I don’t know what precisely happened on Aug. 9 and I don’t know whether the white police officers in Ferguson, Mo., are inept racists, but I know this – the USA has a very sordid and very weird history of discriminating against lots of people, including blacks, women, native Americans, Jews, Catholics, Latinos, Asians, and recent immigrants of innumerable nationalities (I intend to post a column on the debate about the Washington Redskins football team within the next few days).
As much as I knew about the USA’s sordid history of discrimination, I was shocked two weeks ago when I learned about the “Ugly Laws.” I was asked to ghostwrite an article about a living civil rights activist.
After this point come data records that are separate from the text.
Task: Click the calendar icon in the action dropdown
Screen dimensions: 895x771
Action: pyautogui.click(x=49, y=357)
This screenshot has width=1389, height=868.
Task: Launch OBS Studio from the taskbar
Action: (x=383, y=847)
Being different, I decided to research the disability rights movement and wound up writing a feature on disability rights activist Richard Pimentel.
Here is how Wikipedia describes the “ugly laws” – “From the late 1860s until the 1970s, several American cities had ugly laws making it illegal for persons with "unsightly or disgusting" disabilities to appear in public. Some of these laws were called unsightly beggar ordinances.”
Fortunately, Pimentel had the fortitude to try to right these wrongs. Below is part of what I wrote about Pimentel, who is on the upper left in the above photo, which I found by googling “Ugly Laws.”
“Richard Pimentel, 67, has been a disability rights activist since 1971 when he and friend Art Honeyman (he’s in front of Pimentel in the photo) organized sit-ins at restaurants to protest the fact that they were both convicted of violating the “Ugly Law” in Portland, Ore.
“Honeyman (1940-2008) had cerebral palsy. Pimentel became disabled in 1969 when he was fighting for his nation in Vietnam. He became almost completely deaf after a bomb exploded in a bunker he was in and he also sustained a traumatic brain injury and tinnitus, a constant ringing in his ears.
“A waitress refused to serve Honeyman because she said he was “disgusting.” Under laws that existed in 23 American cities, being “unsightly or disgusting” in public was against the law. The waitress asked both men to leave. When they refused, the police arrested them.
“After the incident at the pancake house, Pimentel and Honeyman “recruited disgusting people” to protest Portland’s Ugly Law, Pimentel told his audience in Bridgeport, W.Va. Dozens of people with cerebral palsy and spina bifida as well as dozens of disabled veterans and people with developmental disabilities began showing up en masse at Portland restaurants. There were 34 sit-ins, he estimated.
“The law got changed. Then, Pimentel found out that 22 other cities had ugly laws so he began organizing protests in those cities too. The last Ugly Law was repealed in Chicago in 1974.
“When Pimentel learned about the 22 ugly laws as well as other laws that discriminated against disabled people, he became interested in fighting for a national law — the law that became the Americans with Disabilities Act of 1990.
“We knew there was only one way to (repeal these laws) and that was to have a federal law making all those laws unconstitutional,” he said.”
Pimentel played a crucial role in the passage of the Americans with Disabilities Act of 1990. Today, he helps Fortune 500 companies and other employers interview and work with disabled people so a larger percentage of them are hired and promoted.
Pimentel is still working to help disabled people because the discrimination against them, while not as malicious as the 1970s discrimination, still exists. I am reasonably sure that the discrimination against people like the late Michael Brown of Ferguson, Mo., also still persists, although it might not be as malicious and sordid as the discrimination against his grandparents.